As the album opens, we seem to be in familiar territory as a curious transmission comes beaming in from a distant land (New Jersey), but then a jackhammer beat drops in like a flaming hot meteor and all of a sudden—we ain’t in Kansas no more. Someone keeps trying to interrupt, but once the slice/dice session is concluded, we’re trapped in the library and all of the synth manuals are checked out. Is the window smashed, or has it been lifted slightly to let the air in? “Slow Dance The Abyss” is an honest-to-g-ddamn techno banger, boldly staking claim with an undeniable momentum. Why would you wanna deny this? Come, don’t party poop—and be sure to stick around for the space/bass breakdown. “Banishment Park” is library-like, but the beauty and terror of existence has been steroid-enhanced. “Are We Here Yet?” conveys an unease with the American landscape like an incisive Negativland cut. The cloudbusting “Hollow Deck” sneaks under the door like smoke and hits the blunted atmosphere of a Company Flow instrumental or a late nite Anti-Pop Consortium session. “Radium Spray” opens up the hammer party again, but this time you can dance to it.

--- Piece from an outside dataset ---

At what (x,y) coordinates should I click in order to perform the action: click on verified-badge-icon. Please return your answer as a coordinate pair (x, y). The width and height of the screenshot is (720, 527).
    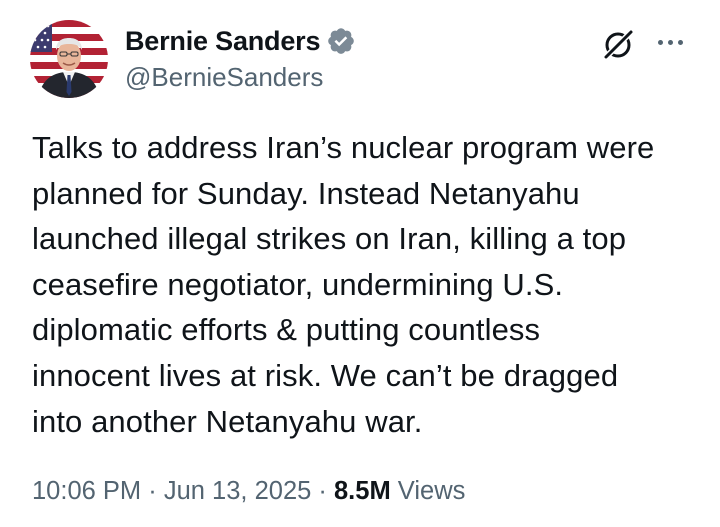
    Looking at the image, I should click on (341, 41).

Interspersed between these tracks are brief and tantalizing forays into real and theoretical textures courtesy of vintage drum machines, archaic sound sources and other sonic detritus. The album concludes with a broken-hearted AI singing a lonely song into the night, eventually mingling with signals from heaven above. It’s as poignant as it is peculiar. All kidding aside, the board of trustees at Ever/Never considers Tentative Identity a substantial step in CYANIDE TOOTH’s development and we urge you to pay attention.